View Postblackdogsun, on 14 April 2013 - 08:39 AM, said:

hi kmt
you pointed out in another thread herethat Khufu's birth name and horus name have been found so far on the papyri recovered.
i know they have only found fragments so far, but i was wondering: is there any significance that might be conveyed if Khufu's official title as pharaoh is not present on any of the documents found?

Hi, blackdogsun. I'm not sure if I fully understand your question about "Khufu's official title" but I'm going to take a stab at it.

The designation "pharaoh" for an Egyptian king (from the ancient Egyptian term pr-aA, "Great House," referring to the palace) did not exist in Khufu's time. It doesn't appear until Dynasty 18, a thousand years after Dynasty 4. The most common word for king was nsw, and this was used in all periods. There were of course numerous other ways to refer to kings (e.g., Lord of the Two Lands, He of the Sedge and Bee). Such designations usually precede the cartouche.

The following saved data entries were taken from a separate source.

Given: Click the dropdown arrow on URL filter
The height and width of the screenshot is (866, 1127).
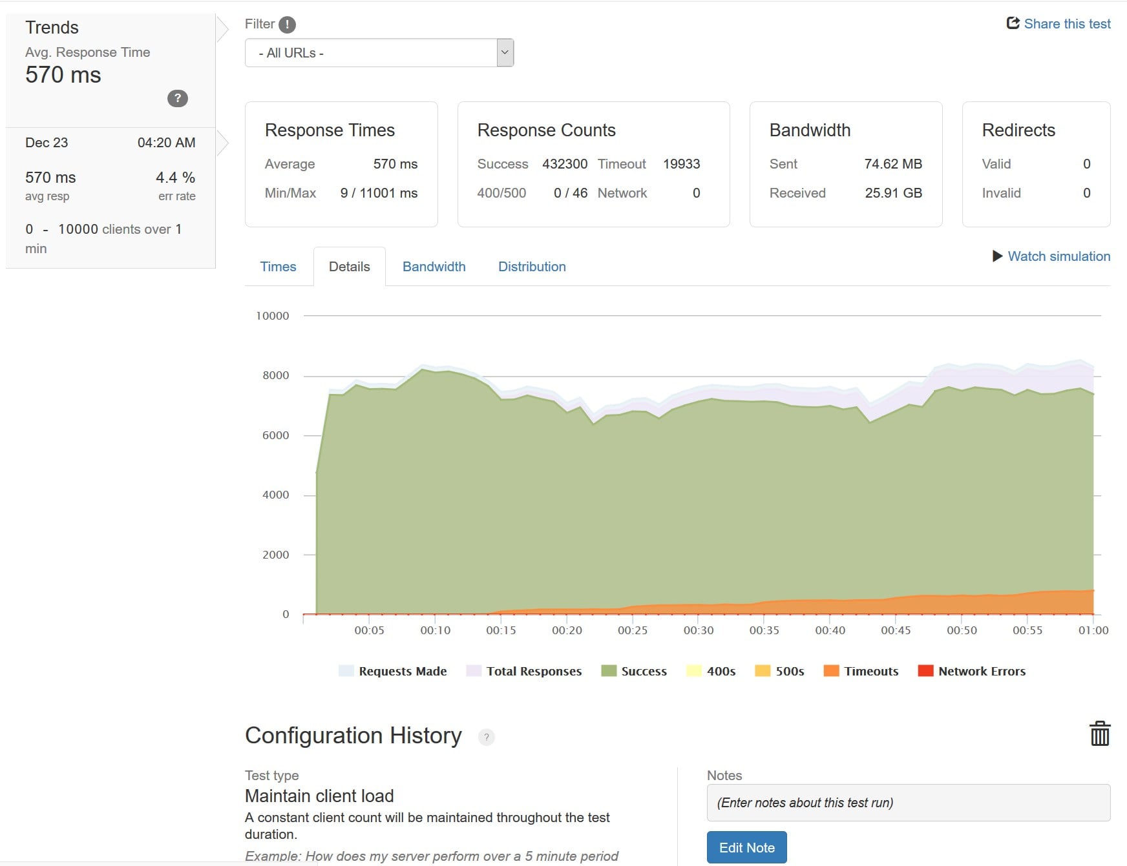Looking at the screenshot, I should point(505,53).
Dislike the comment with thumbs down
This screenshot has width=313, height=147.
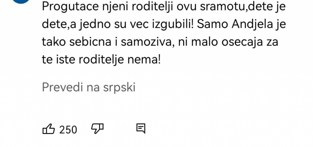point(97,129)
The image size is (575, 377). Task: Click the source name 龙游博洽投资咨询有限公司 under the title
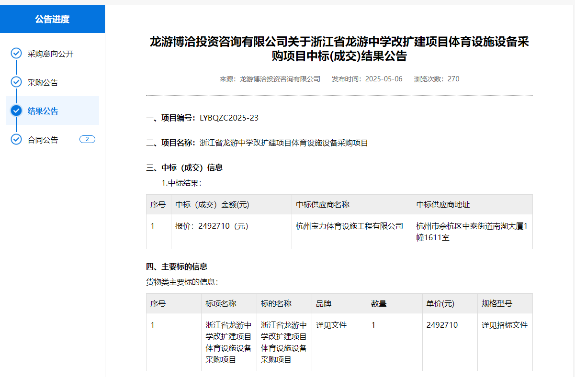pyautogui.click(x=280, y=79)
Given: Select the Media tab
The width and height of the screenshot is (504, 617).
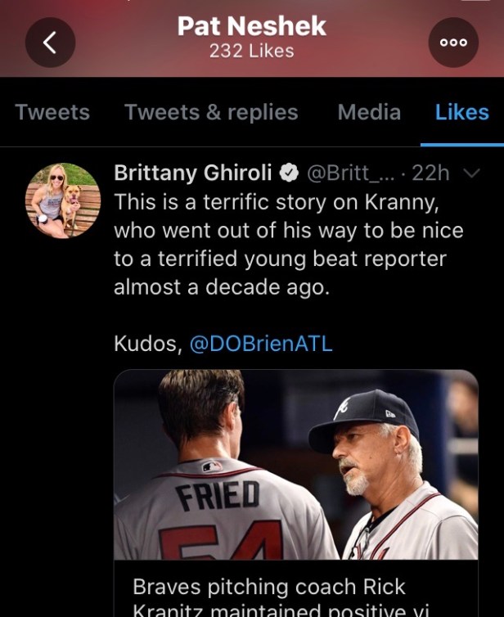Looking at the screenshot, I should (369, 112).
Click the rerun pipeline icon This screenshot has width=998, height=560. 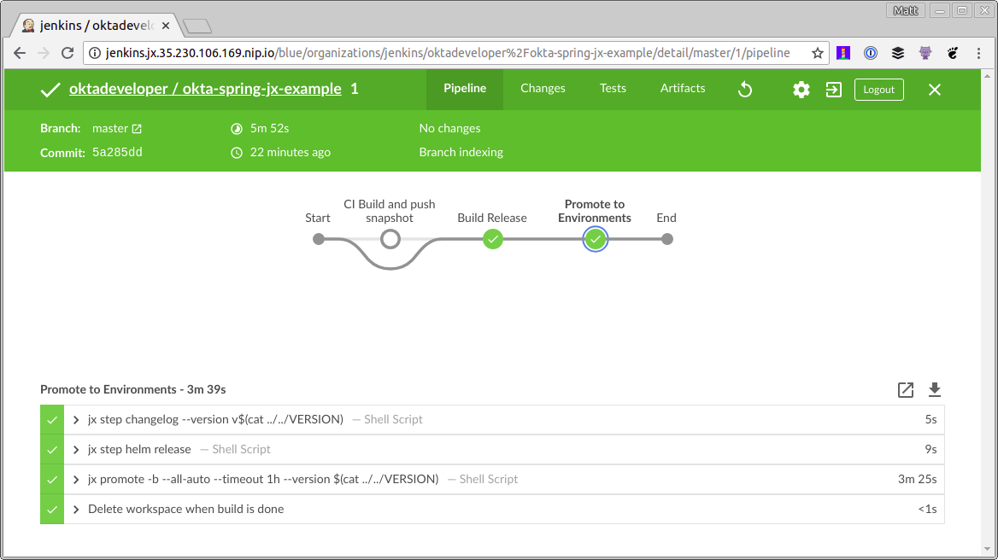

I'm seeing the same images of the ancient papyri anyone else here can see on the internet, and those portions with Khufu's names are not preserved to the extent of material preceding the names, so I can't be sure what's there.

But the fact that his formal throne name, Khnum-Khuf, is written inside a cartouche and his Horus name, Medjedu, is inside a serekh, confirm his status as king. Only monarchs were permitted to write their names with these devices.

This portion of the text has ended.